We don’t know how lucky we are

When Fred Dagg coined that phrase, taken from another popular song, in the mid-1970s, he wouldn’t have known The Economist was planning just such an exercise.

In 1988, it ranked 50 countries based on where would be the best place to be born.

It showed New Zealand in 18th place, boosted by its scenic attractions, which weren’t part of the original 11 socio-political and economic criteria.

At the top was the US, followed by France, West Germany, Italy, Canada, Japan, Hong Kong, the UK, Sweden the Netherlands and South Korea.

Australia was two places ahead of New Zealand, equal at 18th with Finland, while all others in the top 20 were European countries.

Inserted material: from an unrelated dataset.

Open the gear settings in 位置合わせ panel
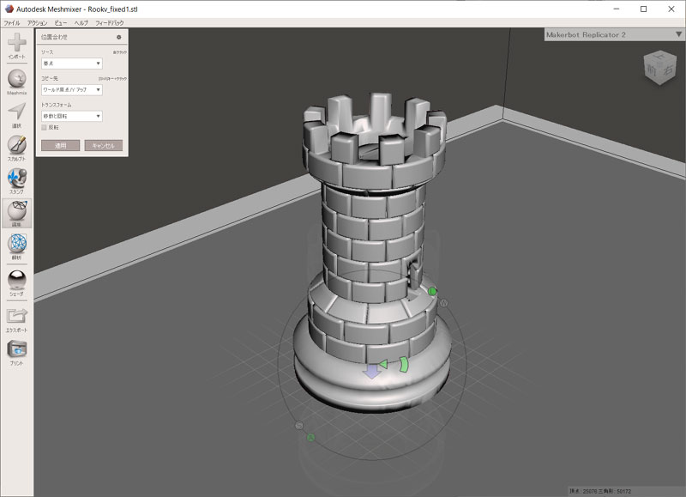The width and height of the screenshot is (686, 497). (x=118, y=38)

After New Zealand came Argentina, the USSR, Poland, Denmark, Hungary, the Philippines, Greece, India, Mexico and Brazil.

In the latest survey, New Zealand has surged to seventh place and Australia to second behind Switzerland. Norway, Sweden, Denmark have also risen from their 1988 rankings.

The biggest riser is Singapore, sixth, but ranking only 36th in 1988. Otherto rise are Taiwan, the United Arab Emirates and Israel.

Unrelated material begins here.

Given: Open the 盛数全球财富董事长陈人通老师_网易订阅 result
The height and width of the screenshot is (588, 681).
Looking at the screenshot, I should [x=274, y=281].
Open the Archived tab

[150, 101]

Countries to plunge are mainly the ex-communist states of Europe, while France, Italy, Japan and the UK have all dropped from the top 10 to rank below 20th.

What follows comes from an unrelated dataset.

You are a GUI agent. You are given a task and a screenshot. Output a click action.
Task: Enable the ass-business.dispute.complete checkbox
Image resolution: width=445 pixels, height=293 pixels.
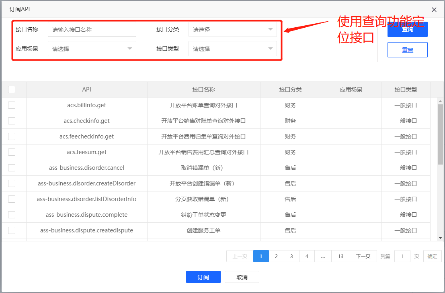pyautogui.click(x=12, y=214)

Few countries have declined as much as Russia, from 21st for the USSR to72nd; Argentina, also from 21st to 40th; the Philippines, down from 24th to 63rd; India, down from 27th to 66th; or China, down from 32nd to 49th despite its dramatic economic growth.

Reasons for the changes are partly due to the list’s refinement. The Economist says its quality-of-life index now links the results of subjective life-satisfaction surveys – how happy people say they are – to objective determinants of the quality of life across countries.

“Being rich helps more than anything else, but it is not all that counts—things like crime and trust in public institutions matter too,” its says.

Readers may also reflect on how these changes have occurred and whether socialist claims in New Zealand about “failed policies of the past” have any substance.

Certainly, on this evidence, those are plainly false. The examples of other top countries, and their adherence to pro-business reforms combined with sound social policies, speak for themselves.

Just as instructive are reasons why countries have fallen – Argentina has followed disastrous economic policies in recent years that have pushed its ranking down to equal with communist Cuba.